L’anaphylaxie induite par des allergènes masqués représente un vrai problème de santé publique

comme cela a été objectivé depuis plus de 30 ans. (Lockey Ann Allergy 1971; Miller Ann Allergy

1978, Foucard T, et al. Allergy 1999).

En 1995, Moneret-Vautrin et al. ont mené une étude les facteurs de risque de l’anaphylaxie

alimentaire grâce à l’analyse de 81 cas d’AA grave (Moneret-Vautrin et al. Bull Acad Natl Med

1995): un allergène alimentaire était présent sous forme masqué ou consommé par inadvertance

dans 30.8% des cas. Bock (Bock SA, J Allergy Clin Immunol 2001) a analysé 32 cas

d’anaphylaxie alimentaire létale : dans 31 cas, l’AA et l’allergène alimentaire était connus et l’aliment responsable du décès avait été consommé sous forme masquée. Aux USA, on estime que 30000 anaphylaxies alimentaires sont prises en charge chaque année et qu’elles sont à l’origine de

150 à 200 décès par an (Sampson HA. Pediatrics. 2003). Ces faits ont été déterminants dans la

prise de conscience des pouvoirs publics et des industriels des conséquences induites par des erreurs d’étiquetage ou des contaminations accidentelles. Ainsi, en 1999, la présence d’allergènes non déclarés dans les produits alimentaires étaient la principale cause du rappel et retrait des

ventes aux USA (Vierk KA, J Allergy Clin Immunol 2002/ Vierk KA J Allergy Clin Immunol.

2007).

Le réseau d’Allergovigilance en France a publié un premier rapport sur les réactions anaphylactiques alimentaires en 2002, permettant d’objectiver sur 107 cas, 14 observations

(13,1%) liées à l’ingestion d’allergènes masqués (Morisset M, et al. Rev Fr Allergol Immunol Clin

2003). Ce « meilleur » pourcentage par rapport celui publié aux USA, pourrait être le fruit des pressions exercées sur les industries agro-alimentaires pour imposer un étiquetage plus précis, au

sein de la communauté européenne (Directive 2006/142/CE de la commission du 22 décembre

2006 modifiant l’annexe III bis de la directive 2000/13/CE).

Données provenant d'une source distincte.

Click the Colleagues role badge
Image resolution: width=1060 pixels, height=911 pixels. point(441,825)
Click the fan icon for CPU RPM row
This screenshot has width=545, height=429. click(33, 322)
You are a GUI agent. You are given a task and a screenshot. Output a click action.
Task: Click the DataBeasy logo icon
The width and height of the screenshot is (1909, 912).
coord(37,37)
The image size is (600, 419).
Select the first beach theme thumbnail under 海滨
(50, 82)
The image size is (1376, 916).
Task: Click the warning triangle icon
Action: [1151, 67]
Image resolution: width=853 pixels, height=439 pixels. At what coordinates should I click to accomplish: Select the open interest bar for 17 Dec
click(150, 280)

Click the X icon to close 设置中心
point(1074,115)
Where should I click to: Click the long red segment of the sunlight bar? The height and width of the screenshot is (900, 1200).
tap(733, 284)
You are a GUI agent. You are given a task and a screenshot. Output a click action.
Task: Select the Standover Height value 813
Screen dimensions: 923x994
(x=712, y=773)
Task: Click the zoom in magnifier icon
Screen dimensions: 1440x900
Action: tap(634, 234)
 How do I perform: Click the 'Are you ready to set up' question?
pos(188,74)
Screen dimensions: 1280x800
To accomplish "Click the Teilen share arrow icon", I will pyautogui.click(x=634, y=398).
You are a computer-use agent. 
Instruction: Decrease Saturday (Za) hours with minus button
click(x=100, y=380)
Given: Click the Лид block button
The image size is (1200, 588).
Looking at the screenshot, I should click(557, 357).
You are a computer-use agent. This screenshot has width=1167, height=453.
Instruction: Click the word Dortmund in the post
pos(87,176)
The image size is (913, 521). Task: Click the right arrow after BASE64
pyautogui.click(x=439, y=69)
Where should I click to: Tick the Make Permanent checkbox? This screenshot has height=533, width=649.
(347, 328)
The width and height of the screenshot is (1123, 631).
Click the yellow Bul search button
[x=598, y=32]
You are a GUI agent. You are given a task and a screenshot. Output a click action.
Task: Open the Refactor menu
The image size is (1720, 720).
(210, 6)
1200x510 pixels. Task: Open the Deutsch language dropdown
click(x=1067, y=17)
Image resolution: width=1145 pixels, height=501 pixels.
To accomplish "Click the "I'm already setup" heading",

Ces expositions accidentelles peuvent survenir dans divers environnements : contamination d’une chaine de production dans l'industrie alimentaire, accident au restaurant ou à la maison après un repas traditionnel. En cuisine, l'utilisation d'ustensiles partagés pour la fabrication de divers aliments (ex. les robots de cuisine) doit faire l’objet d’une information afin de limiter le risque de contamination. Le manque de connaissance concernant les composants alimentaires qu’ils sont amenés à manipuler ou consommer tant parmi les employés des métiers de bouche que parmi les

consommateurs, semble être un facteur de risque clef des réactions anaphylactiques sévères. Le renouvellement régulier des recettes des produits manufacturés et la diminution régulière des sujets consommant leur repas « 100% faits maison » à partir d’aliments de base, contribue aussi à accroitre le risque d’anaphylaxie à un allergène alimentaire masqué. Certains termes dans l’étiquetage d’aliments manufacturés peuvent contribuer aussi à la survenue d’accidents (ex épices, lactosérum, lysozyme, etc.).

Dans son analyse de 32 anaphylaxies alimentaires mortelles (Bock SA, J Allergy Clin Immunol

2001) Bock a montré que la plupart des réactions avaient été causées par l'ingestion accidentelle d'arachide ou de « tree-nuts » dans plus de 90 %, le lait et le poisson étant les autres aliments en cause. En Europe, la nouvelle législation de la Communauté Européenne a permis d’améliorer considérablement la lisibilité de l’étiquetage et d’inciter la mise en place des procédures de sécurité HACCP des industries agro-alimentaires appliquées non seulement à la maîtrise du risque

microbiologique, mais aussi du risque allergénique (Huggett AC, Allergy 1998).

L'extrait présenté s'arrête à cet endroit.